[发明专利]用于甘薯病毒病实时荧光定量PCR检测的引物及检测方法

说明书

技术领域

本发明属于生物技术领域，具体涉及用于甘薯病毒病实时荧光定量PCR检测的引物，还涉及含有检测引物的试剂盒和检测方法。

背景技术

甘薯病毒病(Sweet potato virus disease，SPVD)是由甘薯褪绿矮化病毒(sweet potato cholotic stunt virus，SPCSV)和甘薯羽状斑驳病毒(sweet potato feathery mottle virus，SPFMV)协生共侵染甘薯引起的病毒病害。感染SPVD的甘薯表现叶片扭曲、畸形、叶片褪绿、明脉以及植株严重矮化等症状。SPVD对甘薯产量影响极大，可使甘薯减产50％～98％，严重时可造成90％以上的产量损失，甚至绝收，是甘薯上的毁灭性病害。2012-2013年度SPVD病毒病在我国大面积爆发，在重庆地区爆发造成了严重的影响；因此，建立一种简便、快速、有效的检测SPVD的方法，对于该病的预警和防治具有重要意义。

目前用于甘薯病毒检测目前检测手段有病状学诊断、指示植物检测法、电子显微镜检测法、血清学检测，较为常用方法是酶联免疫吸附(ELISA)技术和PCR技术。由于ELISA技术的灵敏度较低，而且SPLV、SPVG和SPFMV 3种病毒的抗体之间常常有交互反应，不能对3种病毒进行特异性检测。而利用单一的RT-PCR检测方法对多种病毒进行检测时，工作量大，效率低。因此，急需建立一种在一次PCR反应中同时检测上述3种甘薯病毒的多重方法。

发明内容

有鉴于此，本发明的目的之一在于提供用于甘薯病毒病实时荧光定量PCR的检测引物；本发明的目的之二在于提供含有上述检测引物的试剂盒；本发明的目的之三在于提供利用上述试剂盒检测甘薯SPVD病毒病的方法。

为实现上述发明目的，本发明提供如下技术方案：

1、用于甘薯病毒病实时荧光定量PCR的检测引物，包括甘薯褪绿矮化病毒SPCSV热激蛋白70基因和甘薯羽状斑驳病毒SPFMV外壳蛋白基因的检测引物，所述甘薯褪绿矮化病毒SPCSV热激蛋白70基因的检测引物如SEQ ID NO.11和SEQ ID NO.12所示；所述甘薯羽状斑驳病毒SPFMV外壳蛋白基因的检测引物如SEQ ID NO.9和SEQ ID NO.10所示。

2、含有所述检测引物的检测试剂盒。

进一步，所熟检测试剂盒还包括内标基因检测引物，所述内标基因为甘薯泛素基因UBI和甘薯组蛋白H2B基因，所述甘薯泛素基因UBI的检测引物如SEQ ID NO.15和SEQ ID NO.16所示；所述甘薯组蛋白H2B基因的检测引物如SEQ ID NO.17和SEQ ID NO.18所示。

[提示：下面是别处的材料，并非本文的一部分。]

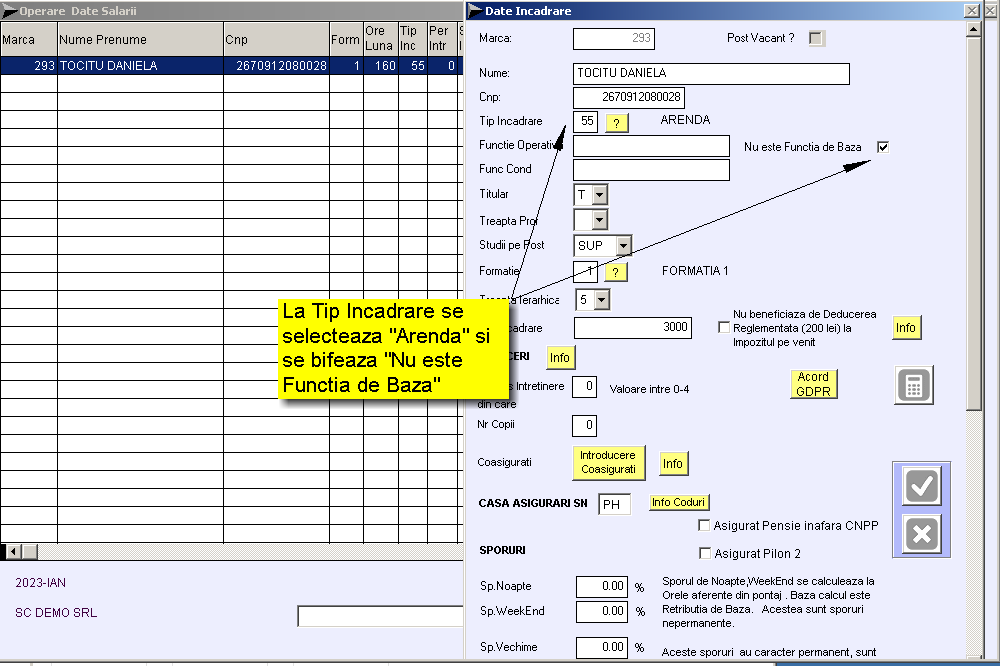Click the Functie Operativa input field
The width and height of the screenshot is (1000, 666).
(x=651, y=147)
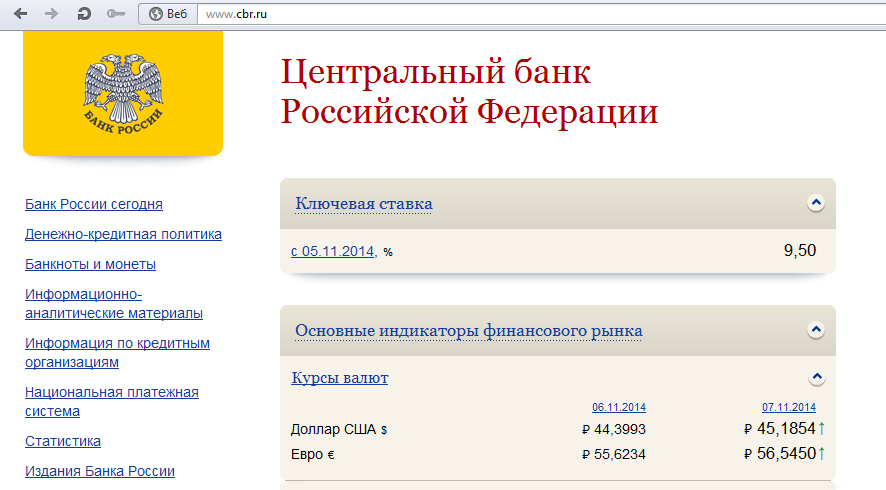Click the с 05.11.2014 key rate date link
886x490 pixels.
tap(333, 251)
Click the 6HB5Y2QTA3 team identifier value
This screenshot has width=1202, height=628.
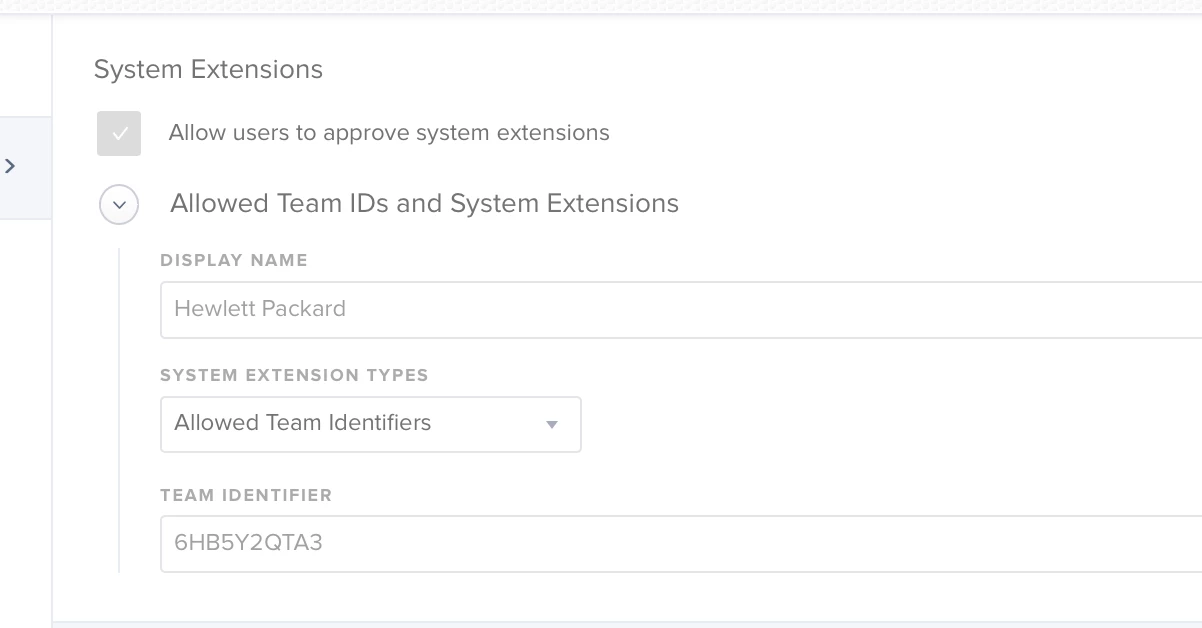[x=248, y=543]
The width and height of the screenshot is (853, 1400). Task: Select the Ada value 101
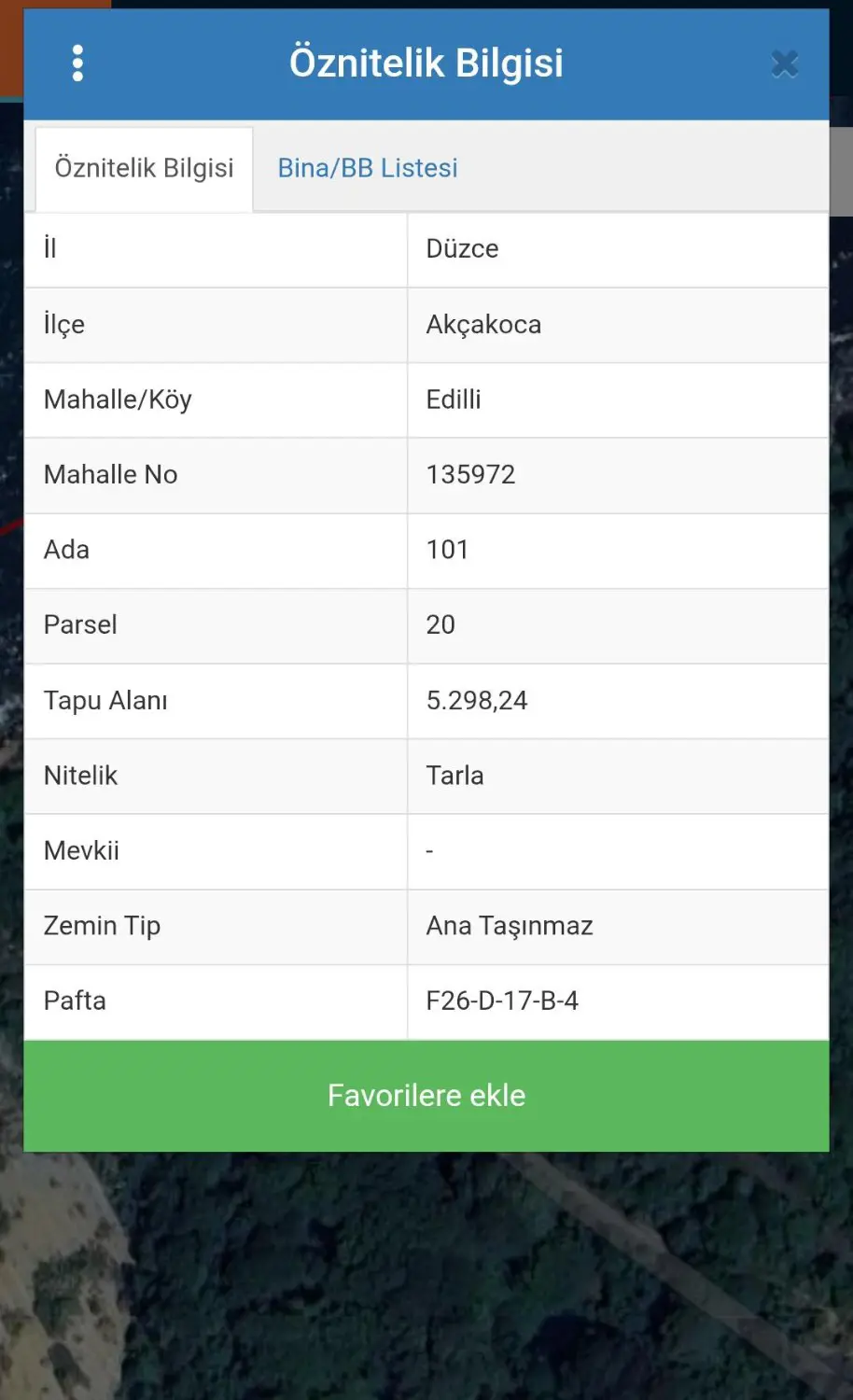coord(447,550)
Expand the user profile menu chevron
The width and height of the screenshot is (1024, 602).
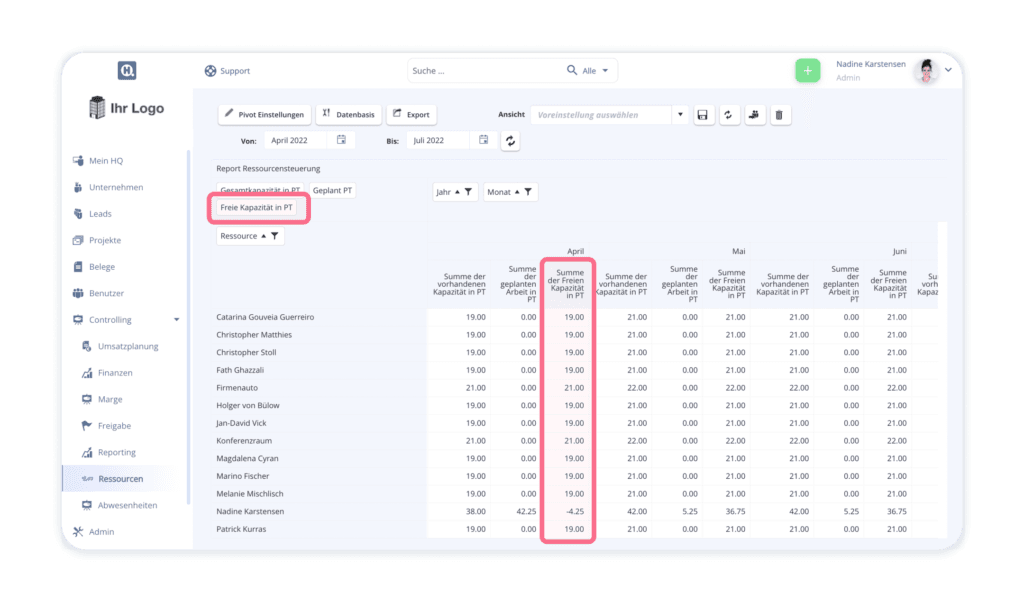[948, 70]
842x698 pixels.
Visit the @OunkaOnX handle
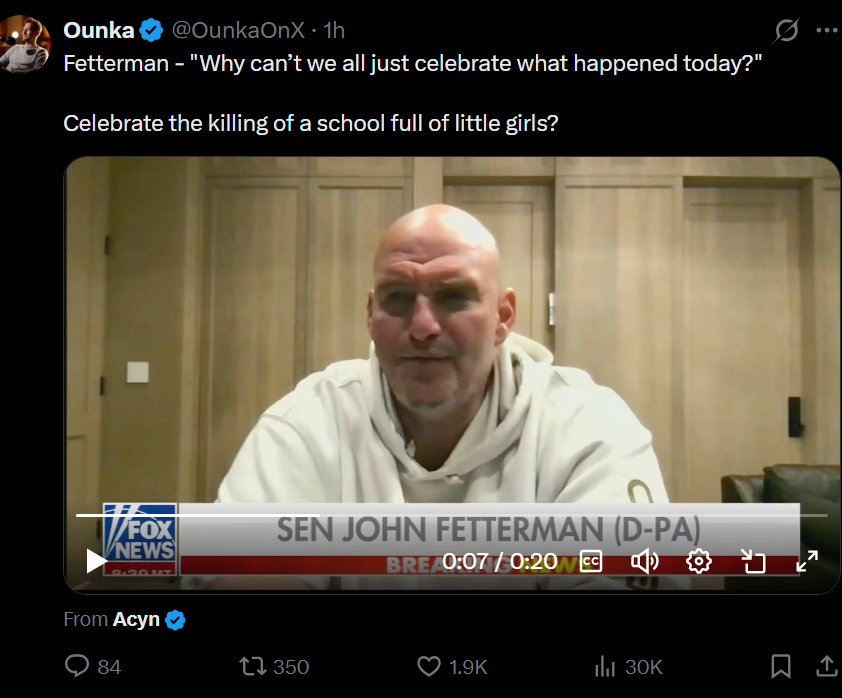(238, 31)
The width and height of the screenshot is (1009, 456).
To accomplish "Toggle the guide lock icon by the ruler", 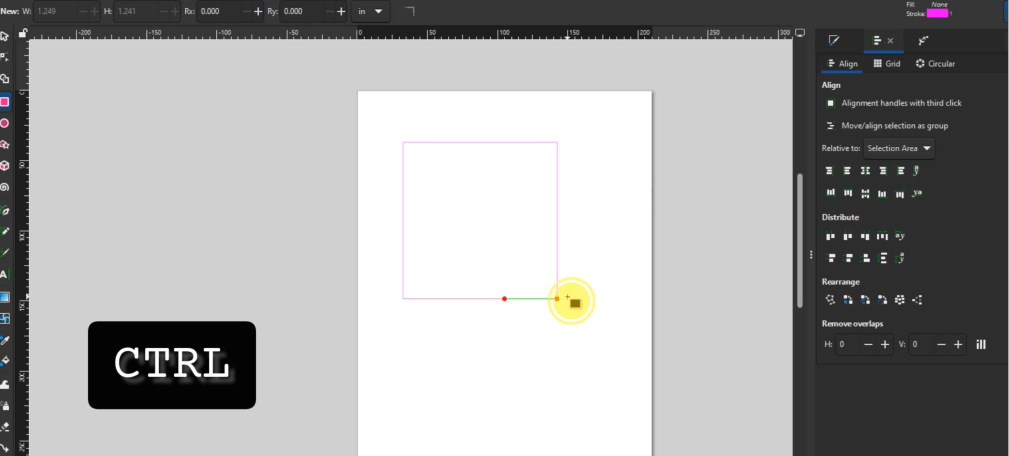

3、利用所述检测试剂盒检测甘薯SPVD病毒病的方法，包括如下步骤：

(1)提取检测样品和对照样品总RNA，反转合成第一链cDNA，备用；

(2)根据甘薯褪绿矮化病毒SPCSV热激蛋白70基因和甘薯羽状斑驳病毒SPFMV外壳蛋白基因设计荧光定量PCR的检测引物和内标基因检测引物，然后以步骤(1)合成的第一链cDNA为模板进行荧光定量PCR扩增；

(3)比对检测样品和对照样品的Ct值计算甘薯褪绿矮化病毒SPCSV热激蛋白70基因和甘薯羽状斑驳病毒SPFMV外壳蛋白基因的相对表达量。

进一步，所述甘薯褪绿矮化病毒SPCSV热激蛋白70基因的检测引物如SEQ ID NO.11和SEQ ID NO.12所示；所述甘薯羽状斑驳病毒SPFMV外壳蛋白基因的检测引物如SEQ ID NO.9和SEQ ID NO.10所示。

进一步，所述内标基因为甘薯泛素基因UBI和甘薯组蛋白H2B基因。

进一步，所述甘薯泛素基因UBI的检测引物如SEQ ID NO.15和SEQ ID NO.16所示；所述甘薯组蛋白H2B基因的检测引物如SEQ ID NO.17和SEQ ID NO.18所示。

进一步，所述荧光定量PCR的扩增程序为95℃预变性10min；95℃变性15s，60℃退火1min，50个热循环。